▶ [REQUEST]: Reproduce the material verbatim from its first line through the line containing "Looking at the screenshot, I should coord(316,62).", including both of those lines.

▶ [STORED ROWS]:

— START —

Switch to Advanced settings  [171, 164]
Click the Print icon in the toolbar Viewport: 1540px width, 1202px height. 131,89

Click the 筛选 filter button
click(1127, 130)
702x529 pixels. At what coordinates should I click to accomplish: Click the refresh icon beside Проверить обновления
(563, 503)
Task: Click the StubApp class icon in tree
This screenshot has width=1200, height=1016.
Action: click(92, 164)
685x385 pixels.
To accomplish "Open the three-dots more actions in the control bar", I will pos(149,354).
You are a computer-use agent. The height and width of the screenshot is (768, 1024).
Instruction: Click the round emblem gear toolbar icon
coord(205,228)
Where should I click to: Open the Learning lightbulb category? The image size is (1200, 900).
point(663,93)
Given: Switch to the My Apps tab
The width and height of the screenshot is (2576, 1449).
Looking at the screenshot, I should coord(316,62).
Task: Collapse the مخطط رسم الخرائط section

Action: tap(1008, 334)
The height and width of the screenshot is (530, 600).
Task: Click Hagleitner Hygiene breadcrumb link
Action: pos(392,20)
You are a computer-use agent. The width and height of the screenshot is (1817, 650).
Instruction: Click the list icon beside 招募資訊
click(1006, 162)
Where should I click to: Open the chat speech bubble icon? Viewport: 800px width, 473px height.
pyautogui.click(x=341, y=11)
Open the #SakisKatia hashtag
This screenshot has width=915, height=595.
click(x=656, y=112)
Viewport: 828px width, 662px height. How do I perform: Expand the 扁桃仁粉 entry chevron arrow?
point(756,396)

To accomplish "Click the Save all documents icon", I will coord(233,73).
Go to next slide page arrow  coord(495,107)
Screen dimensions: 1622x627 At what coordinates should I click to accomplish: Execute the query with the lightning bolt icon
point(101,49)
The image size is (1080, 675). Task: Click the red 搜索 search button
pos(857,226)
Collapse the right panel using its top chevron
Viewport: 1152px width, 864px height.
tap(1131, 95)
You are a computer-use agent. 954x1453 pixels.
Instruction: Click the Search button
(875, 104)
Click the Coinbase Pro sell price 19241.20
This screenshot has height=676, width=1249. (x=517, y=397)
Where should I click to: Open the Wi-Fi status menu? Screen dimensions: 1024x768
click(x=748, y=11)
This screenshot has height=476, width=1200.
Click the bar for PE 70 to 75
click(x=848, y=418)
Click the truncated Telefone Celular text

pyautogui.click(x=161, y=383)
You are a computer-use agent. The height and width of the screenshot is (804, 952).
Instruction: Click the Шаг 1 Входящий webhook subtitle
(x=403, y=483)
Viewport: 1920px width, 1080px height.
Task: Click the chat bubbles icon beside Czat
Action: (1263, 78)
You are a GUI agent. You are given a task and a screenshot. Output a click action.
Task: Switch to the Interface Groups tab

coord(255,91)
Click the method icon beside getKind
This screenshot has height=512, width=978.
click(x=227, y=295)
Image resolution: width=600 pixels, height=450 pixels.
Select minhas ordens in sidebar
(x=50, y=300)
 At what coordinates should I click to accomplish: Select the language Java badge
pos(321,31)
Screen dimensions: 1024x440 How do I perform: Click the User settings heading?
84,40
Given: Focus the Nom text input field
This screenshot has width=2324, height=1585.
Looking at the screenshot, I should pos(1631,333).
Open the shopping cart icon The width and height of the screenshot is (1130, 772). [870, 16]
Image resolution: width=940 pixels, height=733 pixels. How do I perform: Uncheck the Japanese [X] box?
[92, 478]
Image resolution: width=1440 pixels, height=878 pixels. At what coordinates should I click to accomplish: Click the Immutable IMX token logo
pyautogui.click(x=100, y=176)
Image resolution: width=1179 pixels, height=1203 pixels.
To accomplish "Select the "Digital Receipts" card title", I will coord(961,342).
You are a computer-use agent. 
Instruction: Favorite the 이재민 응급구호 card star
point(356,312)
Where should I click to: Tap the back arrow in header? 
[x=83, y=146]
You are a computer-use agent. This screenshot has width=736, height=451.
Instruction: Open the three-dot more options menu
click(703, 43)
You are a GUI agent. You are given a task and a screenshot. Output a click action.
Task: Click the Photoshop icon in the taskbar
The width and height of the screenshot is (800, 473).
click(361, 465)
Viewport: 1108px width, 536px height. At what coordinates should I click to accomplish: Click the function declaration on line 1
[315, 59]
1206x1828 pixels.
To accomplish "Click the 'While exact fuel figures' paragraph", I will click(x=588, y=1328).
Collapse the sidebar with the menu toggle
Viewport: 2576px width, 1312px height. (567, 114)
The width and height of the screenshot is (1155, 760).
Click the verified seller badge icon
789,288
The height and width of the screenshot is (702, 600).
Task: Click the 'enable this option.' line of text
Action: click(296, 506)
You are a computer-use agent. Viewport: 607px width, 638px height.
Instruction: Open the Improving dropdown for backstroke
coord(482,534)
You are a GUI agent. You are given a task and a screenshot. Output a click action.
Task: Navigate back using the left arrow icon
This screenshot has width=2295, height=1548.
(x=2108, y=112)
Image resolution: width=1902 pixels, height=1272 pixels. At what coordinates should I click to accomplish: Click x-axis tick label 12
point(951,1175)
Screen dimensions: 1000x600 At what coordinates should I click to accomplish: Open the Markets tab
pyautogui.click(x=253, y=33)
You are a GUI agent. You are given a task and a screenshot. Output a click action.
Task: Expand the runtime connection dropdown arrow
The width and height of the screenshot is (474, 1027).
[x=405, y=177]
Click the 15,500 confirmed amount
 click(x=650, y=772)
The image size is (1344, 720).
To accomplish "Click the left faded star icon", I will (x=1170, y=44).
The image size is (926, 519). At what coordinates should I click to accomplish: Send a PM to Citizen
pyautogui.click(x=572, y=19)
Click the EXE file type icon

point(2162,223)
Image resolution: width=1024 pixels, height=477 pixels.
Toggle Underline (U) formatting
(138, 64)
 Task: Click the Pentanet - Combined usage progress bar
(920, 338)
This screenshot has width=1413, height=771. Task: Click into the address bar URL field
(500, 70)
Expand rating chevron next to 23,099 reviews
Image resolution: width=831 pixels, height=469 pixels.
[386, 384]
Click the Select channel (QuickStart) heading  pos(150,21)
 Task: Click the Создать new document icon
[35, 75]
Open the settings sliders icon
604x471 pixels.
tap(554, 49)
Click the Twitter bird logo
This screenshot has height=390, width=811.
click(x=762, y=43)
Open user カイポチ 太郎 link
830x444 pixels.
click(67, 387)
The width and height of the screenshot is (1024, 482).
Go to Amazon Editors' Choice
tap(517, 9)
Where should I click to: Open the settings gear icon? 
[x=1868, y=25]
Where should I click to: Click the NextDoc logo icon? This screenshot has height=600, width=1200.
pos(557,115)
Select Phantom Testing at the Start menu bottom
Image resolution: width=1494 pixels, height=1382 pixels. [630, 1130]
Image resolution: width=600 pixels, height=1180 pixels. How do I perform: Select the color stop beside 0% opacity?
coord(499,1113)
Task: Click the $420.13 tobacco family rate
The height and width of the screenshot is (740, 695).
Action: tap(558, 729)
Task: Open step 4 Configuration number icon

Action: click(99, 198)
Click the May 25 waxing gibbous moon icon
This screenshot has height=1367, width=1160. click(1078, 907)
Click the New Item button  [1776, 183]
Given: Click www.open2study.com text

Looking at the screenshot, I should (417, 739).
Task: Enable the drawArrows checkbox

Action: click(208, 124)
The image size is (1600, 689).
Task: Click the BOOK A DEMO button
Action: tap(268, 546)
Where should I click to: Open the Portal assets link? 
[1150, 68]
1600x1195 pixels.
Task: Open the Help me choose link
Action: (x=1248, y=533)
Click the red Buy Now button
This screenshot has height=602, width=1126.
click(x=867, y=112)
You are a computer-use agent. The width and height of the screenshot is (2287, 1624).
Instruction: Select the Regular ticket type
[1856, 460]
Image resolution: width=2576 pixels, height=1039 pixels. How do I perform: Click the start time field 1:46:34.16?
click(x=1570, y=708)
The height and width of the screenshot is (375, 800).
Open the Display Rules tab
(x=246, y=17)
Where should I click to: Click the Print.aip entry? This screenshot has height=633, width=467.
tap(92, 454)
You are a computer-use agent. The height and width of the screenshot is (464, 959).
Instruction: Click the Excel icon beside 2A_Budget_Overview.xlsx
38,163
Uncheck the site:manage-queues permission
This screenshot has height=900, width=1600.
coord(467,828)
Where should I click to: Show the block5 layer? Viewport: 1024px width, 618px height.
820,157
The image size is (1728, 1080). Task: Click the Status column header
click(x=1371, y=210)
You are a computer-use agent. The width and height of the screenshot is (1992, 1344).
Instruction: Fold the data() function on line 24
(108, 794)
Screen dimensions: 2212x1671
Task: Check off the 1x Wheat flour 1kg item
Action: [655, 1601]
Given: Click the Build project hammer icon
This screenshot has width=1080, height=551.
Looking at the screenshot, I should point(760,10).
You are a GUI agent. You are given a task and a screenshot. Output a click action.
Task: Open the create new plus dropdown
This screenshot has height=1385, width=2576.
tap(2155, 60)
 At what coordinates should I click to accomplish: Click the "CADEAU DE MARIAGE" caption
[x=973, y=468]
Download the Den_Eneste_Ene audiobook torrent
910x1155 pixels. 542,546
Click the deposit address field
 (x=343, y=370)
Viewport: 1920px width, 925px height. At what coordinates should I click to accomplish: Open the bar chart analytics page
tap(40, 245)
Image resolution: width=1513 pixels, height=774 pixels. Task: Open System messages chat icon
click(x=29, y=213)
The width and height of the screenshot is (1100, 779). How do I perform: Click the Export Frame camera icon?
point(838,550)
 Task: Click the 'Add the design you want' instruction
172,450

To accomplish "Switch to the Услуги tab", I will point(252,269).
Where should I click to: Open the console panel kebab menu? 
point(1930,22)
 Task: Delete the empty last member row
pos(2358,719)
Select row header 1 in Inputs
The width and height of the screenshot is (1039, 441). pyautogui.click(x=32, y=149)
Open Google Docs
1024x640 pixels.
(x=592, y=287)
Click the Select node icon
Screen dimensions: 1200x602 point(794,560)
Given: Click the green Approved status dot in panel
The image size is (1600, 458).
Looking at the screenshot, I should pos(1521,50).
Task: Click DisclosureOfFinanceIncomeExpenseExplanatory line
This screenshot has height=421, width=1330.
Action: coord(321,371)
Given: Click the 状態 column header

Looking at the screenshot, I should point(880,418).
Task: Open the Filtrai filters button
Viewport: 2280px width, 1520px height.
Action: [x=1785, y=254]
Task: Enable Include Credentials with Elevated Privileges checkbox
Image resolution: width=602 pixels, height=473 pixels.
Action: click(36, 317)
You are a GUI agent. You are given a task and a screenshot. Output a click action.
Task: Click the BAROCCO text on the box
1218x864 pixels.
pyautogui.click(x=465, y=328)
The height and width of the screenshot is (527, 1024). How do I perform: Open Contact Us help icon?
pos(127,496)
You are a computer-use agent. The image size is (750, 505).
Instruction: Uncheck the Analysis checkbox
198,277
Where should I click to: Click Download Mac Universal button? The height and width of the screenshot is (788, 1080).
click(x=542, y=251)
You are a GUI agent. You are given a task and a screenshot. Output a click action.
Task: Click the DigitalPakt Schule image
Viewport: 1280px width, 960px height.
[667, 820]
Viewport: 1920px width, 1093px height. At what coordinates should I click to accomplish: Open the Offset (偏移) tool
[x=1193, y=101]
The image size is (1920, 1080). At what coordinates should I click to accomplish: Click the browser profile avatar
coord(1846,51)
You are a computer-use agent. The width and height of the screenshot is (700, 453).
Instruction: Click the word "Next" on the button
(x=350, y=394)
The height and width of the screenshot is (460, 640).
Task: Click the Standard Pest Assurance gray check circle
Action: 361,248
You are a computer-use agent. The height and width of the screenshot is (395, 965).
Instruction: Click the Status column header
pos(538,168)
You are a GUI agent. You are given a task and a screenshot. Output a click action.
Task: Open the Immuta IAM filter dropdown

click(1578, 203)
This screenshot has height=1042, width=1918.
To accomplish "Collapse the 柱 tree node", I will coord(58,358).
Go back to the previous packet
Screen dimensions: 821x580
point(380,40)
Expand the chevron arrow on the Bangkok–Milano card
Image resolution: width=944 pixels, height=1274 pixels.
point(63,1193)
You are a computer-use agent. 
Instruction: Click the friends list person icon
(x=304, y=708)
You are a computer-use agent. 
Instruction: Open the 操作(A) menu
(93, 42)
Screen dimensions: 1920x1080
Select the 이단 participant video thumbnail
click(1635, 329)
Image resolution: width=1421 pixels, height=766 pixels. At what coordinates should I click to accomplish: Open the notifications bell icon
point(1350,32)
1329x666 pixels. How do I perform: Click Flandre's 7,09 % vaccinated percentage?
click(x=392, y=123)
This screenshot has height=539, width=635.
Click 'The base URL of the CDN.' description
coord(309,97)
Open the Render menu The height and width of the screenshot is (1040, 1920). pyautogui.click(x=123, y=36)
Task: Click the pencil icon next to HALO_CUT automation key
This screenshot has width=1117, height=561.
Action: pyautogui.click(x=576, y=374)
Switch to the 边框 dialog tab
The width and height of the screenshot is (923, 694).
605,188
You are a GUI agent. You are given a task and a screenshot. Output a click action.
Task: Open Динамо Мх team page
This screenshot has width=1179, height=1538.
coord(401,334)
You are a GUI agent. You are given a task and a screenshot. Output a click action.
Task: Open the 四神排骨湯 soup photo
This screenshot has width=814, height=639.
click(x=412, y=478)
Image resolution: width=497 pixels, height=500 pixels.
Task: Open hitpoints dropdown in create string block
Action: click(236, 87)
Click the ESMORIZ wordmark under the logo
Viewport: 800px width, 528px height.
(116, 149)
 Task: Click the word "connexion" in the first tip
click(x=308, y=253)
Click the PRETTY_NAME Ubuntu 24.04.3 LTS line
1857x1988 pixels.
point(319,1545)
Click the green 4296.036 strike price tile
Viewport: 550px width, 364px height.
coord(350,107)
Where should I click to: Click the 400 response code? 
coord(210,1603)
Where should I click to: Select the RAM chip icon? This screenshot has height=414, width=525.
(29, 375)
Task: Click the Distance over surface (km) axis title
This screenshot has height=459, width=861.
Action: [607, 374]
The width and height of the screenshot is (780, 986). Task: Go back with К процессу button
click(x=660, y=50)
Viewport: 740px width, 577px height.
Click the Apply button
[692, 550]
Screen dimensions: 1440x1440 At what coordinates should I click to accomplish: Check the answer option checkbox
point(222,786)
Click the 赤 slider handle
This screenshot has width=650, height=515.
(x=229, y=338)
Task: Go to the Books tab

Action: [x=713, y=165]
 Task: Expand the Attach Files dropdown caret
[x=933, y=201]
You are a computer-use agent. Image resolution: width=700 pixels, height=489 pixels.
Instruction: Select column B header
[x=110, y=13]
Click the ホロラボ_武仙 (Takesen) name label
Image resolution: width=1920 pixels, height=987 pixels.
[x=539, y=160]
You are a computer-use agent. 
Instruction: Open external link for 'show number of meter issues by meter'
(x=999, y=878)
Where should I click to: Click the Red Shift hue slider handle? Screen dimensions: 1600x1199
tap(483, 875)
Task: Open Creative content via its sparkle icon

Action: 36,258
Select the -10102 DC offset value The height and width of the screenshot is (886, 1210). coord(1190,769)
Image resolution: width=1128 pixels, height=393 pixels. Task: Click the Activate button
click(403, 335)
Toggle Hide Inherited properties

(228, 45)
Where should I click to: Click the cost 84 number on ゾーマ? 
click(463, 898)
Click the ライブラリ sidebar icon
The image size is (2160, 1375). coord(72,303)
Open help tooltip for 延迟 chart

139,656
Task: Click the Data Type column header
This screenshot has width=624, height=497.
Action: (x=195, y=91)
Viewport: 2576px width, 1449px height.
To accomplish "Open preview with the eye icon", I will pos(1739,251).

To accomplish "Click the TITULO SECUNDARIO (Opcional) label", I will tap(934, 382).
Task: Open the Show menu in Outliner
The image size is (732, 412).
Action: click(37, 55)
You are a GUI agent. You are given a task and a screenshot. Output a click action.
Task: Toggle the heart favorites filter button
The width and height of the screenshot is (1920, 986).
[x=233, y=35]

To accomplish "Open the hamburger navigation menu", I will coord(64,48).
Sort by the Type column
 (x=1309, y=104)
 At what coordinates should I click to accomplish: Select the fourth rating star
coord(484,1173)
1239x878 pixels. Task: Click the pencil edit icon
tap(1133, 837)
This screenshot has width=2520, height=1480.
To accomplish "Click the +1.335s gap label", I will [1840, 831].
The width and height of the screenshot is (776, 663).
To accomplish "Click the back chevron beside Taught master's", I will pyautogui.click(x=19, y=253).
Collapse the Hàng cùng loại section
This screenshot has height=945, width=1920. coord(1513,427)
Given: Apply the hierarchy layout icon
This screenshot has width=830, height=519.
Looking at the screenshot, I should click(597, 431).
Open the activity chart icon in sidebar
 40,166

— END —

▶ [RESPONSE FOR THIS EXERCISE]:
Switch to Advanced settings  [171, 164]
Click the Print icon in the toolbar Viewport: 1540px width, 1202px height. 131,89

Click the 筛选 filter button
click(1127, 130)
702x529 pixels. At what coordinates should I click to accomplish: Click the refresh icon beside Проверить обновления
(563, 503)
Task: Click the StubApp class icon in tree
This screenshot has width=1200, height=1016.
Action: click(92, 164)
685x385 pixels.
To accomplish "Open the three-dots more actions in the control bar", I will pos(149,354).
You are a computer-use agent. The height and width of the screenshot is (768, 1024).
Instruction: Click the round emblem gear toolbar icon
coord(205,228)
Where should I click to: Open the Learning lightbulb category? The image size is (1200, 900).
point(663,93)
Given: Switch to the My Apps tab
The width and height of the screenshot is (2576, 1449).
Looking at the screenshot, I should coord(316,62).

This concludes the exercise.